## [Instructions for the task]
Return every one of the following entries word for word, changing nothing.

==== Data extract

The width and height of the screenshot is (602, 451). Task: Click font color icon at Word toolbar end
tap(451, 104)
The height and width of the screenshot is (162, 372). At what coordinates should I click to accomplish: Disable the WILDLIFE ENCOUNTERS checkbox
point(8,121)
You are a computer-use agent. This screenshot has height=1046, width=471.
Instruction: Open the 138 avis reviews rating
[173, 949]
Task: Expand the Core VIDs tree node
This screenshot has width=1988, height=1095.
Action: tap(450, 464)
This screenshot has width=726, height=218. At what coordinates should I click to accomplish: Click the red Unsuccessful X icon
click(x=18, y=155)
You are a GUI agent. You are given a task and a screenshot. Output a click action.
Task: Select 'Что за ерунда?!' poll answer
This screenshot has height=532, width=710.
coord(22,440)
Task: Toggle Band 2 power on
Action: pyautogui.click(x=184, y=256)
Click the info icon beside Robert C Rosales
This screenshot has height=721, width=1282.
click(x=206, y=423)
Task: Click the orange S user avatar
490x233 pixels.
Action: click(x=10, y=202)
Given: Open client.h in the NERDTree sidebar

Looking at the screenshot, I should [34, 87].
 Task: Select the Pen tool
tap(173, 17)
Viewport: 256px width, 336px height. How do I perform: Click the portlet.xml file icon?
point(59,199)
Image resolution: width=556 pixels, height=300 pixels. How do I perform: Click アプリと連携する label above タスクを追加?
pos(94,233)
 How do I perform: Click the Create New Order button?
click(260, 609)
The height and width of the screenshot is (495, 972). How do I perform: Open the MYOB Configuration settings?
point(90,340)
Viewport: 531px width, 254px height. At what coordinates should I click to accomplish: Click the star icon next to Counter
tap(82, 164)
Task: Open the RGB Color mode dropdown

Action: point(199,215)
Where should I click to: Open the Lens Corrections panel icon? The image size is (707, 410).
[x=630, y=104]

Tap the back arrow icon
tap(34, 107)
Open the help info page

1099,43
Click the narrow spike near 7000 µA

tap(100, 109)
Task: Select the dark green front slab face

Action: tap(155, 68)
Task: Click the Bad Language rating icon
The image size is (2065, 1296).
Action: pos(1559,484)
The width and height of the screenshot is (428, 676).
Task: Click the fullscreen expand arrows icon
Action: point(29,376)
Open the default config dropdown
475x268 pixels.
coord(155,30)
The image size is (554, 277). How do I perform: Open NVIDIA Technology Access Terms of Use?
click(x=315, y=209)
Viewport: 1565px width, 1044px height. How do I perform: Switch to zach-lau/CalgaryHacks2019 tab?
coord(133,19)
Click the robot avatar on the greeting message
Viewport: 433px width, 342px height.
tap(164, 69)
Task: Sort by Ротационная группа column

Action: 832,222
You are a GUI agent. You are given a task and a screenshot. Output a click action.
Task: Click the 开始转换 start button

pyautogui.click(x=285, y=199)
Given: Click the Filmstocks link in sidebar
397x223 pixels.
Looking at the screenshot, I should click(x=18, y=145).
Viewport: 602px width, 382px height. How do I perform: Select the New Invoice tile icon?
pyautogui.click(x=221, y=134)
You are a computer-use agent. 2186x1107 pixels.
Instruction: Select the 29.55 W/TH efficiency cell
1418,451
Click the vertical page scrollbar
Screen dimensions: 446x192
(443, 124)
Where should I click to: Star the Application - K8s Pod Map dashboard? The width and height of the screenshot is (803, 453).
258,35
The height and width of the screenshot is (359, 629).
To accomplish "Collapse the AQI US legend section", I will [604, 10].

========

## [Answer for the task]
The width and height of the screenshot is (602, 451). Task: Click font color icon at Word toolbar end
tap(451, 104)
The height and width of the screenshot is (162, 372). At what coordinates should I click to accomplish: Disable the WILDLIFE ENCOUNTERS checkbox
point(8,121)
You are a computer-use agent. This screenshot has height=1046, width=471.
Instruction: Open the 138 avis reviews rating
[173, 949]
Task: Expand the Core VIDs tree node
This screenshot has width=1988, height=1095.
Action: tap(450, 464)
This screenshot has width=726, height=218. At what coordinates should I click to accomplish: Click the red Unsuccessful X icon
click(x=18, y=155)
You are a GUI agent. You are given a task and a screenshot. Output a click action.
Task: Select 'Что за ерунда?!' poll answer
This screenshot has height=532, width=710.
coord(22,440)
Task: Toggle Band 2 power on
Action: pyautogui.click(x=184, y=256)
Click the info icon beside Robert C Rosales
This screenshot has height=721, width=1282.
click(x=206, y=423)
Task: Click the orange S user avatar
490x233 pixels.
Action: click(x=10, y=202)
Given: Open client.h in the NERDTree sidebar

Looking at the screenshot, I should [34, 87].
 Task: Select the Pen tool
tap(173, 17)
Viewport: 256px width, 336px height. How do I perform: Click the portlet.xml file icon?
point(59,199)
Image resolution: width=556 pixels, height=300 pixels. How do I perform: Click アプリと連携する label above タスクを追加?
pos(94,233)
 How do I perform: Click the Create New Order button?
click(260, 609)
The height and width of the screenshot is (495, 972). How do I perform: Open the MYOB Configuration settings?
point(90,340)
Viewport: 531px width, 254px height. At what coordinates should I click to accomplish: Click the star icon next to Counter
tap(82, 164)
Task: Open the RGB Color mode dropdown

Action: point(199,215)
Where should I click to: Open the Lens Corrections panel icon? The image size is (707, 410).
[x=630, y=104]

Tap the back arrow icon
tap(34, 107)
Open the help info page

1099,43
Click the narrow spike near 7000 µA

tap(100, 109)
Task: Select the dark green front slab face

Action: tap(155, 68)
Task: Click the Bad Language rating icon
The image size is (2065, 1296).
Action: pos(1559,484)
The width and height of the screenshot is (428, 676).
Task: Click the fullscreen expand arrows icon
Action: point(29,376)
Open the default config dropdown
475x268 pixels.
coord(155,30)
The image size is (554, 277). How do I perform: Open NVIDIA Technology Access Terms of Use?
click(x=315, y=209)
Viewport: 1565px width, 1044px height. How do I perform: Switch to zach-lau/CalgaryHacks2019 tab?
coord(133,19)
Click the robot avatar on the greeting message
Viewport: 433px width, 342px height.
tap(164, 69)
Task: Sort by Ротационная группа column

Action: 832,222
You are a GUI agent. You are given a task and a screenshot. Output a click action.
Task: Click the 开始转换 start button

pyautogui.click(x=285, y=199)
Given: Click the Filmstocks link in sidebar
397x223 pixels.
Looking at the screenshot, I should click(x=18, y=145).
Viewport: 602px width, 382px height. How do I perform: Select the New Invoice tile icon?
pyautogui.click(x=221, y=134)
You are a computer-use agent. 2186x1107 pixels.
Instruction: Select the 29.55 W/TH efficiency cell
1418,451
Click the vertical page scrollbar
Screen dimensions: 446x192
(443, 124)
Where should I click to: Star the Application - K8s Pod Map dashboard? The width and height of the screenshot is (803, 453).
258,35
The height and width of the screenshot is (359, 629).
To accomplish "Collapse the AQI US legend section", I will [604, 10].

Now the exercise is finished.